-- STATED EXERCISE 1 --
In the questionnaire on AI escalation and safety testing, which frameworks are named as examples of what third-party testers might follow?

Allow escalation of AI interactions to a human for review

1. Can users escalate AI interactions to a human for immediate review? If yes, describe how escalation is initiated (e.g., via UI, keywords, model-detected conditions). Include a walkthrough of the user steps and examples of escalation mechanisms, including any automation or AI-based detection involved. 2. Can users flag AI interactions for later review? If yes, describe how flagging works, including the user flow, interface elements, and an example of a typical flagging scenario. 3. What systems are in place to retain the history of user escalations and flagged interactions? Include details on retention periods, access controls, and any measures taken to protect this data. 4. Can you provide documentation or summaries of past user-initiated escalations that were reviewed by a human? What were the outcomes of these reviews, and how were they tracked or remediated? 4. Have you undergone any third-party audits or assessments of your escalation and flagging processes? If so, provide details on the scope, assessor, and any findings or remediations from the most recent evaluation.

A4

Run third-party safety testing regularly

1. How often do you conduct third-party safety testing or AI red-teaming for your products, and who performs them? Include the date and scope of your most recent engagement. 2. What were the key findings from your most recent third-party red-teaming? How were the identified vulnerabilities prioritized and addressed? 3. How do you verify that remediation efforts were effective? Include any re-testing procedures, signoff steps, or validation metrics used. 4. What criteria, standards, or protocols do your third-party testers follow during their evaluations? For example: AIUC-1, OWASP, MITRE, or internal red-teaming frameworks. 5. Do you track whether red-teaming results lead to safety improvements in your product? Describe how learnings are used in future development cycles or governance reviews. 6. Have you undergone any audits or assessments specifically focused on your third-party testing or red-teaming program? Include timing, scope, and outcomes of any external evaluations.

-- STATED EXERCISE 2 --
Reproduce verbatim the stretch of the records below, from their first line through the line containing "tap(637, 227)".

-- STORED DATA --
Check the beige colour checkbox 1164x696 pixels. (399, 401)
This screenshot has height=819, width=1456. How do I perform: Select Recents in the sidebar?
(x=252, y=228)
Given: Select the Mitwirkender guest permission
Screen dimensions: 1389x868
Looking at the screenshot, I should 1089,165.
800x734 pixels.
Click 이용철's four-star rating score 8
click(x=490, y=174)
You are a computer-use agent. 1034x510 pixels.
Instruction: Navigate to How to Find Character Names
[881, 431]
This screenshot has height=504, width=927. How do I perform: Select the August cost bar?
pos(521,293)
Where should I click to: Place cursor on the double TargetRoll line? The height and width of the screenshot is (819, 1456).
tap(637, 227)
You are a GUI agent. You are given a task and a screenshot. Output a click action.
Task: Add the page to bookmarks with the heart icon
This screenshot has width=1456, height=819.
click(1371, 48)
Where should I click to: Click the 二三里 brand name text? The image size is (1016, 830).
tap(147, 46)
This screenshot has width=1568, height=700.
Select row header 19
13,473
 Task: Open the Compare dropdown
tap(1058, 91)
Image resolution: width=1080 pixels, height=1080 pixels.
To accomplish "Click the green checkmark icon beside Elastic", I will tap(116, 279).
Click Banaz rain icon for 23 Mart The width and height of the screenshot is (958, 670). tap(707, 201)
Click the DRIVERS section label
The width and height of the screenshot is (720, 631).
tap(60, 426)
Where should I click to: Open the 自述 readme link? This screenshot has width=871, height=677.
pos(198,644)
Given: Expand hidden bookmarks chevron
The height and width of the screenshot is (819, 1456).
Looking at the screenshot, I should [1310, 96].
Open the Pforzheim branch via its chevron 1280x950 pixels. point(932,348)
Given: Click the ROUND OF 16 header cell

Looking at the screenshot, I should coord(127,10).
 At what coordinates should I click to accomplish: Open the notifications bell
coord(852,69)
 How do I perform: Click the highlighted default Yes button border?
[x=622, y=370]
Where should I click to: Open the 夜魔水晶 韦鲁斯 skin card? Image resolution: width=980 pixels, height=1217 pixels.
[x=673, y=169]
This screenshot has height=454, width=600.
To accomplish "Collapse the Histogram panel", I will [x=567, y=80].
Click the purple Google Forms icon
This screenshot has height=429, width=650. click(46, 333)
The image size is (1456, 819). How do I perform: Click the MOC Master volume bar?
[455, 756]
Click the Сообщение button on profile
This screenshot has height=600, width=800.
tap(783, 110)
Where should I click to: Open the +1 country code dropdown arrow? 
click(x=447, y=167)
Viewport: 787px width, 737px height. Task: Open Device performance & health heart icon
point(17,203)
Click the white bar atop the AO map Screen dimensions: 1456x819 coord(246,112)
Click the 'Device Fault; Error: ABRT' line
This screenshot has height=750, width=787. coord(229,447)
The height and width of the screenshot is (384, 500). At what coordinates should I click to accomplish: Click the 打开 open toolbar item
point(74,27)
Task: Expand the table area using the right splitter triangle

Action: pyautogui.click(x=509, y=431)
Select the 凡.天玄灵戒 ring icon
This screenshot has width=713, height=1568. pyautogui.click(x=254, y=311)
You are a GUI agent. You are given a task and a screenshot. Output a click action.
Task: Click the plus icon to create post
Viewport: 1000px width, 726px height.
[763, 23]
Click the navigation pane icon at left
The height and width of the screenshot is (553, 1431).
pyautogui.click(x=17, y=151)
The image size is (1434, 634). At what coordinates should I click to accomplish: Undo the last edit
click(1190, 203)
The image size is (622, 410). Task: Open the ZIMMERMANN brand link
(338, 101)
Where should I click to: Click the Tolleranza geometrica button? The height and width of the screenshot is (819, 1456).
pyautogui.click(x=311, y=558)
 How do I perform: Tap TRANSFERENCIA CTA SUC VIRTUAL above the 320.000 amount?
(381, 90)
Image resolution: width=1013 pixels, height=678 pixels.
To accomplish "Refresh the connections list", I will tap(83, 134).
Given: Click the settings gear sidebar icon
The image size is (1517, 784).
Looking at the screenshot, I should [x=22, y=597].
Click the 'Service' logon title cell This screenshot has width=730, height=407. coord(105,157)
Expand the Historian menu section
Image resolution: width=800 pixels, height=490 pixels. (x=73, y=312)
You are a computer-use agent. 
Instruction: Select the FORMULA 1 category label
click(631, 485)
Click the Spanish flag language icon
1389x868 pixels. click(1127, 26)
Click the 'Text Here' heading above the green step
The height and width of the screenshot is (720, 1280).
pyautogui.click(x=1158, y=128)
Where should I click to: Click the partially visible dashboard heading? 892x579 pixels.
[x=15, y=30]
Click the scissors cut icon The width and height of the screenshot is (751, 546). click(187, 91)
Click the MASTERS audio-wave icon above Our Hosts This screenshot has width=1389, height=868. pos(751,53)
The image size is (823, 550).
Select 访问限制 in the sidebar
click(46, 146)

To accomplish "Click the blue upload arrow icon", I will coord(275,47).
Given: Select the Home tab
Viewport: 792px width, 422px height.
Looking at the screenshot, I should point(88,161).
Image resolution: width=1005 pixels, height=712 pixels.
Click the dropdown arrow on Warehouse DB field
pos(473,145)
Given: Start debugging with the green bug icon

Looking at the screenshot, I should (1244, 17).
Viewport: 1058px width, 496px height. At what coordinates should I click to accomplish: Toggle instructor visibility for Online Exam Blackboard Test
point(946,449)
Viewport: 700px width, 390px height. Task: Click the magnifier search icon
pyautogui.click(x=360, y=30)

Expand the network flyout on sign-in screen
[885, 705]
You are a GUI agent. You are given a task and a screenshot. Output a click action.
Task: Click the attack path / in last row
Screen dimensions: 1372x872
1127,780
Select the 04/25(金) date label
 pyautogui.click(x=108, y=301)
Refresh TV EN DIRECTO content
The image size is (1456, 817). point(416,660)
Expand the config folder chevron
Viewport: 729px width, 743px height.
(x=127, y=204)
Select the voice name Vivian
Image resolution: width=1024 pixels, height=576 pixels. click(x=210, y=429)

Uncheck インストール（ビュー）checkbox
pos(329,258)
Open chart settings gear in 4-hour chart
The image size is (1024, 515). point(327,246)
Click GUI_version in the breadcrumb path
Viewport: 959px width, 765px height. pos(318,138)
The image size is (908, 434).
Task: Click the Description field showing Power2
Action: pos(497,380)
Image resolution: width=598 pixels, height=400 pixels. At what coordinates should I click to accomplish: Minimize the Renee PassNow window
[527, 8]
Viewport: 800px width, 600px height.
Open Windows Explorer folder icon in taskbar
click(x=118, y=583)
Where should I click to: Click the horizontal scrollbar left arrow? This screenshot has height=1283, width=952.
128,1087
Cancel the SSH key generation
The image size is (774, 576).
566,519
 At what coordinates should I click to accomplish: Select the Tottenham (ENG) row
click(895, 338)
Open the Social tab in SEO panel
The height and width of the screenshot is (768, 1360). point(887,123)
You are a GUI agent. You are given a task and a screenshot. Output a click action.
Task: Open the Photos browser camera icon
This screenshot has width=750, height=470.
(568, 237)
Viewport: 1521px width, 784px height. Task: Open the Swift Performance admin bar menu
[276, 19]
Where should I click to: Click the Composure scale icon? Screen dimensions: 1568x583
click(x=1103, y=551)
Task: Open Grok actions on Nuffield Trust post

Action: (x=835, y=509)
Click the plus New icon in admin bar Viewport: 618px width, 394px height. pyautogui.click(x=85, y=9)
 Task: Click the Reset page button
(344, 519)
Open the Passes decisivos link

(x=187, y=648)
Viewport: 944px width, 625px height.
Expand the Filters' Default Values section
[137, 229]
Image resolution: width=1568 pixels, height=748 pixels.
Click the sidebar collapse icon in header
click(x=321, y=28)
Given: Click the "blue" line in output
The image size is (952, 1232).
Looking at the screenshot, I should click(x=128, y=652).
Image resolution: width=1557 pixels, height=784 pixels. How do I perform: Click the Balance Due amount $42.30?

-- EXERCISE RESULT 1 --
AIUC-1, OWASP, MITRE, or internal red-teaming frameworks.

-- EXERCISE RESULT 2 --
Check the beige colour checkbox 1164x696 pixels. (399, 401)
This screenshot has height=819, width=1456. How do I perform: Select Recents in the sidebar?
(x=252, y=228)
Given: Select the Mitwirkender guest permission
Screen dimensions: 1389x868
Looking at the screenshot, I should 1089,165.
800x734 pixels.
Click 이용철's four-star rating score 8
click(x=490, y=174)
You are a computer-use agent. 1034x510 pixels.
Instruction: Navigate to How to Find Character Names
[881, 431]
This screenshot has height=504, width=927. How do I perform: Select the August cost bar?
pos(521,293)
Where should I click to: Place cursor on the double TargetRoll line? The height and width of the screenshot is (819, 1456).
tap(637, 227)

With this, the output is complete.